== Seite
Dieses Problem habe ich leider auch und seltsamerweise wird das JInternalFrame auch bei einem setSelected(true) nachdem - also so wie du vorgeschlagen hast - ich es meinem JDesktopPane hinzugefügt habe nicht als selektiert angezeigt.
Es wirkt so als ob die setSeleceted()-Anweisung ignoriert würde. Ich kann mir nicht erklären warum.
Hast du vielleicht eine Idee wieso?

Schönen Tag noch

Alexander Schell


----------



## Clash (6. Mai 2005)

ich weiss zwar auch nicht warum das nicht funktioniert aber ich habs etwas anders gelöst:

bei der internalframe klasse als letzten befehl ein hide() und wenn du das fenster dann in deiner desktop klasse erstellst wieder ein fenstername.show(); dann ist es aktiviert und im vordergrund


----------



## DealeyLama (9. Mai 2005)

Danke für die Antwort...   
Ich werd's mal ausprobieren; im Augenblick hab' ich leider die Hände voll mit einem anderen Projekt - wollte endlich mal eine eigenen Internet-Präsenz aufbauen - aber ich werde darauf zurück kommen...

mit freundlichen Grüßen

Alexander Schell


----------
====
# Zu bearbeitende Aufgaben
• a. Welchen Befehl setzt Clash auf der Seite als letzten in der Internalframe-Klasse ein?
• b. Schreib von der Seite den Abschnitt ab, der mit „bei der internalframe“ beginnt und mit „(9. Mai 2005)“ endet.
Die Zeilen darunter sind eigenständiges Material.
== Datenbereich
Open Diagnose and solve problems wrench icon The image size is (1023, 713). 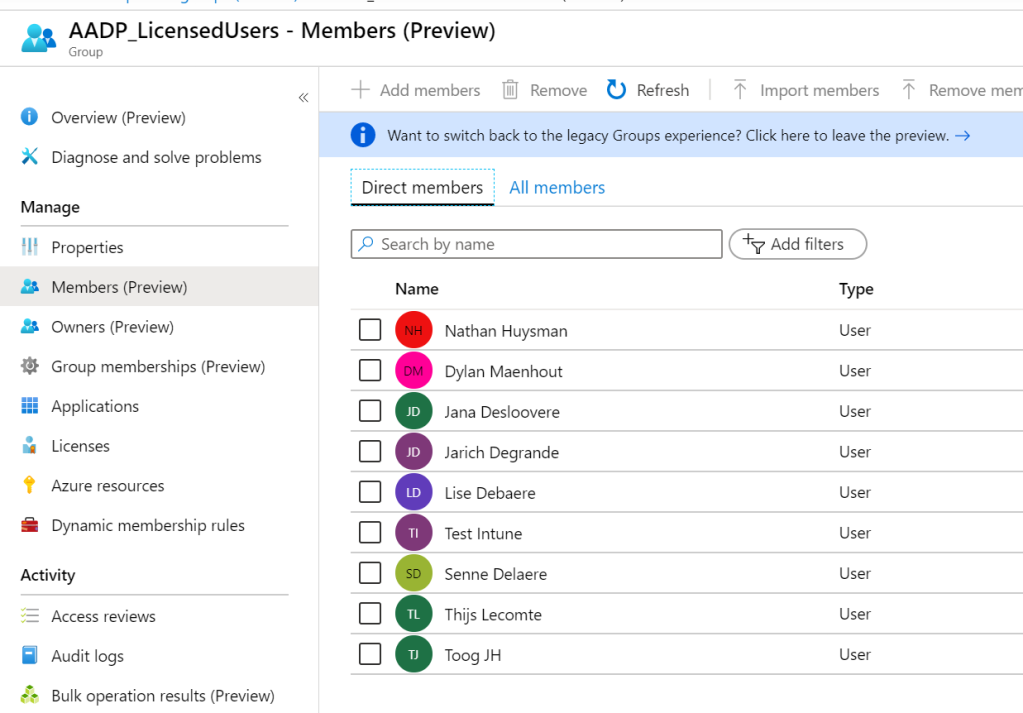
====
# Vollständige Lösungen
• a. hide()

• b.
bei der internalframe klasse als letzten befehl ein hide() und wenn du das fenster dann in deiner desktop klasse erstellst wieder ein fenstername.show(); dann ist es aktiviert und im vordergrund


----------



## DealeyLama (9. Mai 2005)